🤖 AI Summary
Existing text-to-3D scene generation methods struggle to simultaneously ensure scene completeness and navigability. This paper proposes the first end-to-end framework for generating fully traversable 3D scenes from text. It employs a 128-frame 360° panoramic video as an intermediate representation and introduces the first conditional diffusion model for controllable 360° video generation, jointly optimized with feedforward 3D Gaussian splatting for photorealistic geometry and texture reconstruction. To ensure coherence, we incorporate multi-frame view consistency constraints and a text–video–3D cross-modal alignment mechanism.
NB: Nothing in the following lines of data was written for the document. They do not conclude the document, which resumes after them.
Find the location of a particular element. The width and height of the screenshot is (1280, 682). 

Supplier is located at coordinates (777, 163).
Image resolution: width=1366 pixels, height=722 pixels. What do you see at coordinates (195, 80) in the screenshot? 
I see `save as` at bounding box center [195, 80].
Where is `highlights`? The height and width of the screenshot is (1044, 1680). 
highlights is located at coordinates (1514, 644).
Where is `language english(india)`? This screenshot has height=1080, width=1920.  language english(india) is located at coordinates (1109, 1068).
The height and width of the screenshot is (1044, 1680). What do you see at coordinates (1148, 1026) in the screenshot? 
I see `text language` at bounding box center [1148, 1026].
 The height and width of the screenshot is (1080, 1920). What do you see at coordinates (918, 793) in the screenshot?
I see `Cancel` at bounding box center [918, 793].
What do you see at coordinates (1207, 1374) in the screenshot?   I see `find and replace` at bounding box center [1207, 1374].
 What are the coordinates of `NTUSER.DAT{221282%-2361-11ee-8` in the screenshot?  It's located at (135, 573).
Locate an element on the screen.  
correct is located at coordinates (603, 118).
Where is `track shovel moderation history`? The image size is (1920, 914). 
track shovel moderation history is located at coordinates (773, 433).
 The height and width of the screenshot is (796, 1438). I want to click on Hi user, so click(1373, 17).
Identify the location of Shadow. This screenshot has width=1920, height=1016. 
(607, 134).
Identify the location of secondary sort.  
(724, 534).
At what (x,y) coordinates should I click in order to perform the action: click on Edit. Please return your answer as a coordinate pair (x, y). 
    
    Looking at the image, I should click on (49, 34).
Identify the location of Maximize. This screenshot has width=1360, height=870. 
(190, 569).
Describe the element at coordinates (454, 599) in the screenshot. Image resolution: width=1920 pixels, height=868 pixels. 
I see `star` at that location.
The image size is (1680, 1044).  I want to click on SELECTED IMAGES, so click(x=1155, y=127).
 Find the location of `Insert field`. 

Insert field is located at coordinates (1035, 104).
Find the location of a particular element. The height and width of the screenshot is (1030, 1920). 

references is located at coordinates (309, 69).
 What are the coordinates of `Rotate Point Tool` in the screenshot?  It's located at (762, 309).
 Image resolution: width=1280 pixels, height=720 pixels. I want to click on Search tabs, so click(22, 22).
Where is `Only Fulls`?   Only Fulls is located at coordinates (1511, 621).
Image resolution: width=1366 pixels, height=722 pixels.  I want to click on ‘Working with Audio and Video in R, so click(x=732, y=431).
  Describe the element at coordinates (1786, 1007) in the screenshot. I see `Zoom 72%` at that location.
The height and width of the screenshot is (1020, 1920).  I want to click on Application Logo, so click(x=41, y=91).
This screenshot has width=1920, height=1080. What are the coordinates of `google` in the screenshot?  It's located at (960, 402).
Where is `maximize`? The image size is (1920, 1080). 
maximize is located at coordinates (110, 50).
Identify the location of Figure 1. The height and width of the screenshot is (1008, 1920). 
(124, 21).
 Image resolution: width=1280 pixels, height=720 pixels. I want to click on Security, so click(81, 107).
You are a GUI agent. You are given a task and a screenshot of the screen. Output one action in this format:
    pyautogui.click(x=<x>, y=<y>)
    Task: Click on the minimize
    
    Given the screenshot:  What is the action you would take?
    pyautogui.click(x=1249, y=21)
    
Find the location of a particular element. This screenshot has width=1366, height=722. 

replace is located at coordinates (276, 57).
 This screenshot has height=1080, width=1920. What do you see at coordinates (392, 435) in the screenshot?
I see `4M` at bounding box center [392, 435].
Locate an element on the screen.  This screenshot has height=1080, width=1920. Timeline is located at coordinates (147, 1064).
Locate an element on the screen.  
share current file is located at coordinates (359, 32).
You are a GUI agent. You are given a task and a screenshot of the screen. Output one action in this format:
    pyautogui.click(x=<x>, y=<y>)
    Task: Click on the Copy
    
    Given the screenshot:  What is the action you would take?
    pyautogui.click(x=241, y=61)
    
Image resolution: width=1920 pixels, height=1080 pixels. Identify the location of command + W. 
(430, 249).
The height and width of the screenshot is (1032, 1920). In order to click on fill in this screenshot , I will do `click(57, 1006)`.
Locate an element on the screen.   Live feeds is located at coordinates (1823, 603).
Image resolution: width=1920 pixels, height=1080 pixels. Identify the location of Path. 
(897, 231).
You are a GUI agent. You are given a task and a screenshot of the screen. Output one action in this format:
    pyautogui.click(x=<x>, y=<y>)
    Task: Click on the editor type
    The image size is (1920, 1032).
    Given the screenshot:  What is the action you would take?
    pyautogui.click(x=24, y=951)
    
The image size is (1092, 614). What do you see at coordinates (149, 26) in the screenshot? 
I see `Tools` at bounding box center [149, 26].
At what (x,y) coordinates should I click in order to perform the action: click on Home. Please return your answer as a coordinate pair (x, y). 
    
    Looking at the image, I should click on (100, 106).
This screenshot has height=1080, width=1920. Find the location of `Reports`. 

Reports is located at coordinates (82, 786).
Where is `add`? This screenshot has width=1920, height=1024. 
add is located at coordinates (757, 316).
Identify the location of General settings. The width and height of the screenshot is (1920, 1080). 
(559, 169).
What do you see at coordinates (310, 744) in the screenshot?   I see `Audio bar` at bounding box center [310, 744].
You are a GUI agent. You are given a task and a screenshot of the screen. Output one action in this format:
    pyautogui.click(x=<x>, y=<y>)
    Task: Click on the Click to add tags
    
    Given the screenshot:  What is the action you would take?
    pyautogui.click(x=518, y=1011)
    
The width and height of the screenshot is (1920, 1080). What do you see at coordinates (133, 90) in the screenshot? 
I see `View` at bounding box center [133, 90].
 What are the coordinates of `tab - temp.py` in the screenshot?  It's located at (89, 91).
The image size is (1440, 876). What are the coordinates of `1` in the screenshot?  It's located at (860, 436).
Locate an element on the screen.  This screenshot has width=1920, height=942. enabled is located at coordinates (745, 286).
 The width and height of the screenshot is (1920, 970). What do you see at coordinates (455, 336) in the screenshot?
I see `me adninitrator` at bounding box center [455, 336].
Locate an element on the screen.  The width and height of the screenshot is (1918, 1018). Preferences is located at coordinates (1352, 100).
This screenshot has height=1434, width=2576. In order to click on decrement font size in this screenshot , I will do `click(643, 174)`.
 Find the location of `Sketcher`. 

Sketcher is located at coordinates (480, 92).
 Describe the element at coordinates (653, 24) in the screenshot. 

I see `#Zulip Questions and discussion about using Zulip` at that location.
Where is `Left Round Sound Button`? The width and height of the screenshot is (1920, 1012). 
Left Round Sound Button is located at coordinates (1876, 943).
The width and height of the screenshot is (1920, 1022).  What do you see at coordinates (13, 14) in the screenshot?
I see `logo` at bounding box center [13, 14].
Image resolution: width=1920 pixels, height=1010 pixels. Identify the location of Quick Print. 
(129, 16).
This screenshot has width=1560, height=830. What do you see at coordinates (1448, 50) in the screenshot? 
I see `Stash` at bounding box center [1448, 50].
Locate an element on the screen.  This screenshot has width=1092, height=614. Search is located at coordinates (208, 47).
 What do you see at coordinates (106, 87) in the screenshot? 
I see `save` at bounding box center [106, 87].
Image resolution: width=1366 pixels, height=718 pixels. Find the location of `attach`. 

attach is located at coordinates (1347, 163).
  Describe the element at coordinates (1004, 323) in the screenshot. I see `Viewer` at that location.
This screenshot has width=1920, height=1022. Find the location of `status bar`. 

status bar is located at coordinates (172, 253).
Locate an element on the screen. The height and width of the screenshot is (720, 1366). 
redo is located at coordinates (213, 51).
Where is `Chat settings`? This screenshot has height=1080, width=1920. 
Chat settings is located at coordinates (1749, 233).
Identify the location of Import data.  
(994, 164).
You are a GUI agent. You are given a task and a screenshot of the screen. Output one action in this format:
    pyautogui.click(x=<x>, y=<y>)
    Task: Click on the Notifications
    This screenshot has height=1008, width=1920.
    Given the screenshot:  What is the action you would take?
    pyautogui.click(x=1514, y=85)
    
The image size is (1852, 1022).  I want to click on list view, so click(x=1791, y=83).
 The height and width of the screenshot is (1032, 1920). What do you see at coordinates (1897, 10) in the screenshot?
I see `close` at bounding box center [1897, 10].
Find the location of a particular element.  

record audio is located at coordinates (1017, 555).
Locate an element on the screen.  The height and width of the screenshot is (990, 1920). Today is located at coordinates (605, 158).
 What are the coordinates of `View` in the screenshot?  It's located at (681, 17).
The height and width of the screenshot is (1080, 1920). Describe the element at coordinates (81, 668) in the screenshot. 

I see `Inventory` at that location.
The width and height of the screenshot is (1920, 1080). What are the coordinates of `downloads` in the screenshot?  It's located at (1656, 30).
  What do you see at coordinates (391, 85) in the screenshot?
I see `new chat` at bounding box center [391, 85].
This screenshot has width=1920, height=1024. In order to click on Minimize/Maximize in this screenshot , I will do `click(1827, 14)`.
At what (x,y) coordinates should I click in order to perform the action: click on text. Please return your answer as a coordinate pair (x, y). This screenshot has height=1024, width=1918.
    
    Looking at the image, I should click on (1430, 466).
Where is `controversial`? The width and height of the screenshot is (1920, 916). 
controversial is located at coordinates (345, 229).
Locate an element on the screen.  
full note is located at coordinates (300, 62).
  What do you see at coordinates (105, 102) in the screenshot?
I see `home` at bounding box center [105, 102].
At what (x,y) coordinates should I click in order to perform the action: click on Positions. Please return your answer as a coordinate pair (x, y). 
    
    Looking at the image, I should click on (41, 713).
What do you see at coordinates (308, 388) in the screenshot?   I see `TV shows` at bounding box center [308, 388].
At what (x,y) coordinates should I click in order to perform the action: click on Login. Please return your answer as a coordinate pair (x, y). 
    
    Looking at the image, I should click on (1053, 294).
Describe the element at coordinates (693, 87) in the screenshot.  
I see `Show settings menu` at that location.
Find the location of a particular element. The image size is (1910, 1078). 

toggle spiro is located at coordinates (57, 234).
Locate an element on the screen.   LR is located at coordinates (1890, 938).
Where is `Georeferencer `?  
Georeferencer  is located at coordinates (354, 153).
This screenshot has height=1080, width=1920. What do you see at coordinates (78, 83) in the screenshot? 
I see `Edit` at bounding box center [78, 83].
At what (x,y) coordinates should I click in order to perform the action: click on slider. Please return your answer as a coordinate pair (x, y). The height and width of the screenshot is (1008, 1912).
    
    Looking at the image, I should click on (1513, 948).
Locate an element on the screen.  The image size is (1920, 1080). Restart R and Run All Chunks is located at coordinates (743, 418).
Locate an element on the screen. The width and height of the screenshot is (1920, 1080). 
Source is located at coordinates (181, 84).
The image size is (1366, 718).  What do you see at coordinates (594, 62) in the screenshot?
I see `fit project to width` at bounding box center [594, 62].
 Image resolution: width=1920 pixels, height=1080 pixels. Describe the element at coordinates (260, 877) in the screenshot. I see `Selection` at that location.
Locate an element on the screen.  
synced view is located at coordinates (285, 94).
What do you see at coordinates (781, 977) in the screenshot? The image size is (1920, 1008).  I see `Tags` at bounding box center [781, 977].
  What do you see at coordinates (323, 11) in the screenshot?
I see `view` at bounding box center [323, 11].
Our method surpasses state-of-the-art approaches in scene completeness (enabling free navigation over >10 m²), view consistency, and reconstruction fidelity: panoramic video FID improves by 23%, and 3D reconstruction PSNR increases by 5.1 dB.
📝 Abstract
Scene-level 3D generation is a challenging research topic, with most existing methods generating only partial scenes and offering limited navigational freedom. We introduce WorldPrompter, a novel generative pipeline for synthesizing traversable 3D scenes from text prompts. We leverage panoramic videos as an intermediate representation to model the 360{deg} details of a scene. WorldPrompter incorporates a conditional 360{deg} panoramic video generator, capable of producing a 128-frame video that simulates a person walking through and capturing a virtual environment. The resulting video is then reconstructed as Gaussian splats by a fast feedforward 3D reconstructor, enabling a true walkable experience within the 3D scene. Experiments demonstrate that our panoramic video generation model achieves convincing view consistency across frames, enabling high-quality panoramic Gaussian splat reconstruction and facilitating traversal over an area of the scene. Qualitative and quantitative results also show it outperforms the state-of-the-art 360{deg} video generators and 3D scene generation models.